Birth of Technique Selects Newborn Breeding Value
DENMARK - A new selective breeding technique, which accelerates breeding and can save the cattle industry time and money, will soon be applied. The technique is based on detailed mapping of the genetic material of cattle.
Photo: Janne Hansen
A bull does not yield milk, does not get mastitis and does not give birth to calves. So how does one go about evaluating if a bull can pass genes for high milk yield, healthy udders and fertility on to its daughters? Until now, dairy cattle breeders have had to wait for the results from progeny tests, which are physical proof of what kind of daughters the bull can produce. It normally takes five to six years before evaluation of a bull’s breeding value is accurate enough to decide whether he should sire thousands of calves or be slaughtered.
The time-consuming progeny tests may soon be a thing of the past. Instead, the crucial decision about the bull’s future can be taken already at birth. This can be done with the aid of a new tool called genomic selection.
- The effect of using genomic selection is a quantum leap for cattle breeding and perhaps the greatest technological advance since the introduction of artificial insemination, says the team behind the project. The team consists of scientists from the Department of Genetics and Biotechnology at the Faculty of Agricultural Sciences, Aarhus University.
The project is financed by the Danish Food Industry Agency (Innovation Law), Danish Meat Association, and VikingGenetics. The latter are already prepared to use the first version of the new technique.
The team of scientists has great expectations for the new technology, which they believe can increase genetic progress by 50 percent, corresponding to an increase in just over three S-index units per cow compared to the present two units per year. The additional breeding progress for the Danish dairy breeds corresponds to almost one billion Danish kroner over a period of 10 years.
At first the technique will be used to select bulls for progeny testing. This means that the poorest bulls can be culled at a very early stage. Holstein in Denmark and Sweden is the first breed on which the new technique will be used. Later on, it will be used on the red breeds in Denmark and Sweden as well as on Jersey cattle.
Technique ready
The technique is based on calculating the total effect of the bull’s genes using a large number of marker genes. The Danish team of scientists used reference material that includes about 2,000 bulls that have had approximately 54,000 markers genotyped to build up the model. The bulls each have about 100 daughters contributing information about a wide range of production traits.

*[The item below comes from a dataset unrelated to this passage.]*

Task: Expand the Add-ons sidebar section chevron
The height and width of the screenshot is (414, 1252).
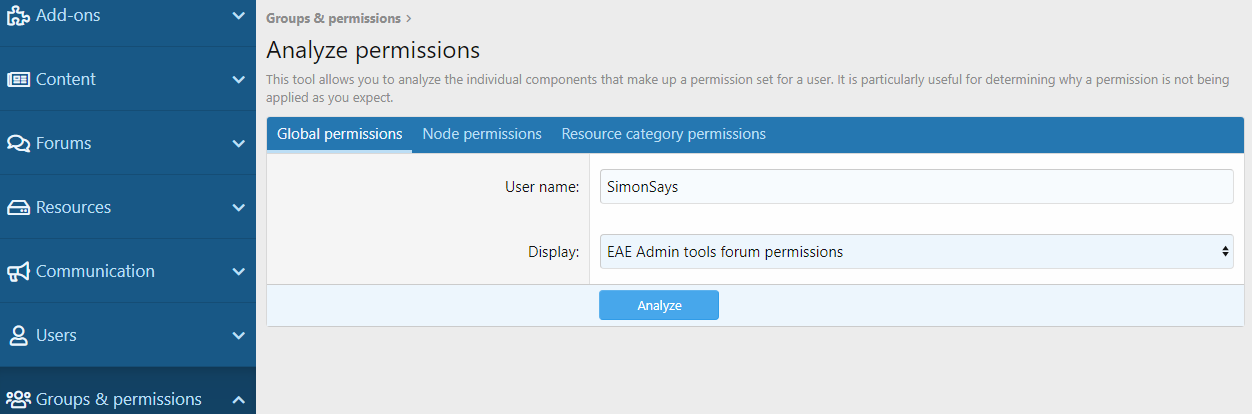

- When the cattle genome was sequenced a few years ago it resulted in an explosion in the number of markers on the genome. We can now use the method for just about all traits in the breeding goal, that is, milk yield, resistance to mastitis, calving ability, fertility, and longevity, says head of research unit Mogens Sandø Lund, who is one of the scientists on the team from the Faculty of Agricultural Sciences.
One of the strong points of Danish cattle breeding is that there is systematic registration not only of production traits, such as milk yield, but also mastitis and other diseases. This means that genomic selection can already now be used for these traits in Denmark – as the first place in the world.
- This could be a bit of a revolution in breeding work, predicts Mogens Sandø Lund.
- Theoretically, the accuracy with the new method is much higher than with progeny testing, but science has not progressed that far yet. We are therefore planning a five-year project in order to achieve the full benefits of genomic models, he says.